Asked how she conceives a 21st-century response to a piece of music written in 1680, Shaw replies, “I think of it as sort of an age-old recipe. You have this beautiful old recipe for meatloaf that your great-grandmother made. I’m not trying to reinvent that meatloaf, but you can combine it with something else that makes a different kind of meal. Maybe you won’t even notice that the meatloaf is part of it anymore, but the concept of that meatloaf is in it.”

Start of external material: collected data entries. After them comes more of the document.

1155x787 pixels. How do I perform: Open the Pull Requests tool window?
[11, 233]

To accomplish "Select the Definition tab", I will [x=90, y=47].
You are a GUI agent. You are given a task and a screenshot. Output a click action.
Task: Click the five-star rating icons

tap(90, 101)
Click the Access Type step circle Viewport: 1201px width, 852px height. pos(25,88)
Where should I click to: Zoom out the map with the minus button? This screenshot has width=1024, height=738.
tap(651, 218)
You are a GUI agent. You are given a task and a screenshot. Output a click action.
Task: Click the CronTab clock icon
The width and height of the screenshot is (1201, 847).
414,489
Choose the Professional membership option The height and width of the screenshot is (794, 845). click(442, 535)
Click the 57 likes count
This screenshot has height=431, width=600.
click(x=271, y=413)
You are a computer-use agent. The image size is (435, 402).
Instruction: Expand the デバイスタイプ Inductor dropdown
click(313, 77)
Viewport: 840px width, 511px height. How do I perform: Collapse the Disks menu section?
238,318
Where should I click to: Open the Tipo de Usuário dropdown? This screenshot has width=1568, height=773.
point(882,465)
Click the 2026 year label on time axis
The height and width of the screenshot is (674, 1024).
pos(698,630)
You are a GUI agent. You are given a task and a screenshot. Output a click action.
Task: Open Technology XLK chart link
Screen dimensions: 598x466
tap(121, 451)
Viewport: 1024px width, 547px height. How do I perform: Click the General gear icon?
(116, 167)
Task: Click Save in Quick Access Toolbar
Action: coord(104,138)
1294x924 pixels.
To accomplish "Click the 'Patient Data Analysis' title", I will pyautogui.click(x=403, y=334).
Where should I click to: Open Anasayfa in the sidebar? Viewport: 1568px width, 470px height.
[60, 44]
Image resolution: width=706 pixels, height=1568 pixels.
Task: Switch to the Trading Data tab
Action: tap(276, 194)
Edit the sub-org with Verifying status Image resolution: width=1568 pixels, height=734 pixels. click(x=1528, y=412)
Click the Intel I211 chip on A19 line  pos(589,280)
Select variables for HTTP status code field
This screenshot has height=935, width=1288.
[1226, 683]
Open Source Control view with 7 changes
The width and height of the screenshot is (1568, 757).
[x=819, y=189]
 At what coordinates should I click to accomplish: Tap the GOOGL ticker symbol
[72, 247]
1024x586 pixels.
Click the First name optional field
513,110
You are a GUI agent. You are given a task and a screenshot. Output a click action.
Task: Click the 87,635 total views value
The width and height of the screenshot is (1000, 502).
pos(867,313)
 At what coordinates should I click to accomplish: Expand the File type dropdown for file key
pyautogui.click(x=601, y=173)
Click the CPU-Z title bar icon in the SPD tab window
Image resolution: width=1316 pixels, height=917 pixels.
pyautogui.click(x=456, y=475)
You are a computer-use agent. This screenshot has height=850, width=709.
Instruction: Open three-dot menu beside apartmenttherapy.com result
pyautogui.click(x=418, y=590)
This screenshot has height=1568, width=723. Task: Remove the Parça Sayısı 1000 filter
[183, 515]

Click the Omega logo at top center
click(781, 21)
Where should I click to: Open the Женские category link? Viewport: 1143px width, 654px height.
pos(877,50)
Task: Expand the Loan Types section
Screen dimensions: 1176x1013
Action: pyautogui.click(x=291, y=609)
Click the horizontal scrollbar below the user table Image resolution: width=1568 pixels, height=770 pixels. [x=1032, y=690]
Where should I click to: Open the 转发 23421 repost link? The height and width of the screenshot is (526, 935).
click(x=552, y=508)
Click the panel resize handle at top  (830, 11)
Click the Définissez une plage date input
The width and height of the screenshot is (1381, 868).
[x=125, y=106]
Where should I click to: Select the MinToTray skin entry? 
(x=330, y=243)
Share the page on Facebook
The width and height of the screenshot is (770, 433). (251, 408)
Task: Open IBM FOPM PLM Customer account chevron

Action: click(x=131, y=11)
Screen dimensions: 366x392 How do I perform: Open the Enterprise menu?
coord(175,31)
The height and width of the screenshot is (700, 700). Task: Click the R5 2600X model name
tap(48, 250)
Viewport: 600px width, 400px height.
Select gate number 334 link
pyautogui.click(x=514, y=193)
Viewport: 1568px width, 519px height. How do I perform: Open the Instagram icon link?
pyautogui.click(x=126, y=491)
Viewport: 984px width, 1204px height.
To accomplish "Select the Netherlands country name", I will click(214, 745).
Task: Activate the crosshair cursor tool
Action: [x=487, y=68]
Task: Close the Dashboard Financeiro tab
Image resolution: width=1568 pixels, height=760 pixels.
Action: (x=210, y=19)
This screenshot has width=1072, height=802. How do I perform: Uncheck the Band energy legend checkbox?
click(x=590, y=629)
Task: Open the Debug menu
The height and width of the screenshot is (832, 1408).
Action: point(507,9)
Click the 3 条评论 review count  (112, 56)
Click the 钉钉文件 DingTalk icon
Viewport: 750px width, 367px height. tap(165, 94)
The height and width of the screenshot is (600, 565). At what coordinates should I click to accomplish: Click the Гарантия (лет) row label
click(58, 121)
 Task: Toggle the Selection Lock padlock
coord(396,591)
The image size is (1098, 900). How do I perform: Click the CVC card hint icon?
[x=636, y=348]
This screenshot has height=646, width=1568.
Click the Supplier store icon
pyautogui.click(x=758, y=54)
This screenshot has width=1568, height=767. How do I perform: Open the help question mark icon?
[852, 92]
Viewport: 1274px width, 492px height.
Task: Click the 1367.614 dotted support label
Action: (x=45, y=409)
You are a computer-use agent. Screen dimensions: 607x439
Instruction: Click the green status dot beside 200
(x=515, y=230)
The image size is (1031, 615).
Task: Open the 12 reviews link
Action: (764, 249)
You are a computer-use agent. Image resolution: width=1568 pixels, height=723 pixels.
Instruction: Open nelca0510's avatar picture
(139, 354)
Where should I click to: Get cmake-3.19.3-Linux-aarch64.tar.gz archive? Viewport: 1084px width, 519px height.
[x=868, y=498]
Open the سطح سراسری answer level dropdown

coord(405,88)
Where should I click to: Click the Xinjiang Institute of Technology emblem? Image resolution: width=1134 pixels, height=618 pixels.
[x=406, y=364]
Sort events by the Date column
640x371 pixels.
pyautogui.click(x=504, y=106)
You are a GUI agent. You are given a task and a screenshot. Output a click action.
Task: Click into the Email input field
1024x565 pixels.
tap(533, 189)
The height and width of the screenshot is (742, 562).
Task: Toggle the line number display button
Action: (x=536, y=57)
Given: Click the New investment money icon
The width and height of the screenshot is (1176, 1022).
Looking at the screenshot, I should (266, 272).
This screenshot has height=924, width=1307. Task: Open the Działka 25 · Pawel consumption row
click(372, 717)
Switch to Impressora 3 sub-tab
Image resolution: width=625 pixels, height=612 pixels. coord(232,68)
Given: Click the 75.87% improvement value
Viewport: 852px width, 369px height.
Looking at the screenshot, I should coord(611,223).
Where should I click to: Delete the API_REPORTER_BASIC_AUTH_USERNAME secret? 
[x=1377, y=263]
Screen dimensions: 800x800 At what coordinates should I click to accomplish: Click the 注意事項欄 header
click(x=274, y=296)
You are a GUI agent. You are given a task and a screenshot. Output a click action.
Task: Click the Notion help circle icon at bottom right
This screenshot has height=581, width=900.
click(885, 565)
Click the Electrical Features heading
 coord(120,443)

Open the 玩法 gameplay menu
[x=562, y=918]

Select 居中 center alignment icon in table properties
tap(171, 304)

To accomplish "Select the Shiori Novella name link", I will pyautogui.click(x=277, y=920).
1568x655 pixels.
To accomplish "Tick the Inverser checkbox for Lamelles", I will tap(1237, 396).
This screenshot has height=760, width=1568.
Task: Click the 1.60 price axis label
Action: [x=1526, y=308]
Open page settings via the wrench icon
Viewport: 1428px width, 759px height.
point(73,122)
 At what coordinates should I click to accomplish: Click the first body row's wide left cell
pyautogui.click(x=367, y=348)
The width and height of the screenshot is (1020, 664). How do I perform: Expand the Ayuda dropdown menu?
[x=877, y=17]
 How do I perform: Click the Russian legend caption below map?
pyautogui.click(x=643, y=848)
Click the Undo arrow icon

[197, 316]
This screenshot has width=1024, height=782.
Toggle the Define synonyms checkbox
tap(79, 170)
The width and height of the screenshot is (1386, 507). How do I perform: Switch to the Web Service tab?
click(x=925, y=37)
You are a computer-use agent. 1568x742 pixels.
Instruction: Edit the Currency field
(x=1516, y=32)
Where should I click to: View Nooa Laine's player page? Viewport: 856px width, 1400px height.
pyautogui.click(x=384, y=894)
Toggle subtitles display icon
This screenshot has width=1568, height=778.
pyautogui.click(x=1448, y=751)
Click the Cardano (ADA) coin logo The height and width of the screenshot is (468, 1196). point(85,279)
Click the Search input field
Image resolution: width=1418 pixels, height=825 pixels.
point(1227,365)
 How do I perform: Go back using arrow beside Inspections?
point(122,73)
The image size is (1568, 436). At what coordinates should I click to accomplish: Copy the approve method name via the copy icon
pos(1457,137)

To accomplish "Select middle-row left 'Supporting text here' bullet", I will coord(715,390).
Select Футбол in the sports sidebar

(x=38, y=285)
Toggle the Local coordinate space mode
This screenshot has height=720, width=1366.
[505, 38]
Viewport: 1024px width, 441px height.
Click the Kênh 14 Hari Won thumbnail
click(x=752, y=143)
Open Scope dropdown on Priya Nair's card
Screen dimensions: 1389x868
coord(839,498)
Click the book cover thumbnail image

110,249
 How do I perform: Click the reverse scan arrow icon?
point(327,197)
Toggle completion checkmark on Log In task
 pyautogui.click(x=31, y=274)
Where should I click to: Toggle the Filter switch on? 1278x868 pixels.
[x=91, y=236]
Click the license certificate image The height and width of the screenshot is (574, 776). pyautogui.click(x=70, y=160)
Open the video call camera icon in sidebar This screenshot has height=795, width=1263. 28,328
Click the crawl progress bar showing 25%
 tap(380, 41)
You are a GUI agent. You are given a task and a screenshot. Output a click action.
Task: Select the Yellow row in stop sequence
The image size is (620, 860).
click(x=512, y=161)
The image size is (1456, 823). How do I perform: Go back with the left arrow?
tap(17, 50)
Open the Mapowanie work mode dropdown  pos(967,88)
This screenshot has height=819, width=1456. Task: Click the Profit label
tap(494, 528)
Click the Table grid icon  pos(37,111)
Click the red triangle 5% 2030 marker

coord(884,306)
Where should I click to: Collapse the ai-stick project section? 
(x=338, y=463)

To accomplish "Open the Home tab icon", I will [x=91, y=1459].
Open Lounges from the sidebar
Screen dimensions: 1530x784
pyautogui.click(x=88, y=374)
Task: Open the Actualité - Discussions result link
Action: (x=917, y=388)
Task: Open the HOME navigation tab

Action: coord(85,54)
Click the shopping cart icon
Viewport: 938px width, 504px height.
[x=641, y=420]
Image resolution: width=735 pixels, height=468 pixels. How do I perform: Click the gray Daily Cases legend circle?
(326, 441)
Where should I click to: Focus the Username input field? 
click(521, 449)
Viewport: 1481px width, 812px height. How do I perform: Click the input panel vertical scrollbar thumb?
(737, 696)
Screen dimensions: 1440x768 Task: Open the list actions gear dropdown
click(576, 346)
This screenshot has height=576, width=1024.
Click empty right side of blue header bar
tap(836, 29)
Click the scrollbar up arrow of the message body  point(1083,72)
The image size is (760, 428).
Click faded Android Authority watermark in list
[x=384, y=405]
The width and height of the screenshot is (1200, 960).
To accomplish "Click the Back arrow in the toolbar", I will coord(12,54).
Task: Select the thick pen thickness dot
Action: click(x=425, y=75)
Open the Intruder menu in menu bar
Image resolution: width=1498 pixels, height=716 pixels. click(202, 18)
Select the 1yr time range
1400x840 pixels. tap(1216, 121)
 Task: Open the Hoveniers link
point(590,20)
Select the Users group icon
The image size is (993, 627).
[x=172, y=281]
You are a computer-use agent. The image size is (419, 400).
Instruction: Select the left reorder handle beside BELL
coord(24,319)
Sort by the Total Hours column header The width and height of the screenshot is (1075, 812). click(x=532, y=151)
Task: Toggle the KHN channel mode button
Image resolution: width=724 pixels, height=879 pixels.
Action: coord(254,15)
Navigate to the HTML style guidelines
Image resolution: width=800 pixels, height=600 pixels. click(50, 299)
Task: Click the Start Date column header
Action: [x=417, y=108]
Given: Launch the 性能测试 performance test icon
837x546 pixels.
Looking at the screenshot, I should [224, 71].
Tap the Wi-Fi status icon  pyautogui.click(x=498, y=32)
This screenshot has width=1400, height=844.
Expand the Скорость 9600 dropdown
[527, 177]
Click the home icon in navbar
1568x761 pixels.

The years since Shaw won the Pulitzer have been dizzying. Kanye West heard her at a Democratic fundraiser in May 2015 and went backstage to meet her. After pulling out his phone and sharing some new material, he suggested that they work together. Shaw wrote and sings backup on a few songs on his new album, but is circumspect in talking about the experience. “He has very different personas. I really love his thoughtful, quiet artist place,” she says. Nevertheless, “We’re just in really different worlds.”

The final stage in any doctoral program, of course, is writing a dissertation. Shaw hasn’t begun hers yet — she has been busy. Still, with a Pulitzer Prize and national acclaim to her credit, one might ask if she needs a Ph.D. Shaw insists that she will write her dissertation, but hasn’t settled on a topic.

“Princeton gave me the opportunity to do their program and I’d like to finish it,” she says. “I’m not a quick writer of words; I’m a quick writer of music. But every time I’ve written a paper or an essay in college or grad school, it has taught me a lot.” 

Besides, she adds, “My grandmother would also be really disappointed if I didn’t finish. She mentions it every time.”  

Mark F. Bernstein ’83 is PAW’s senior writer.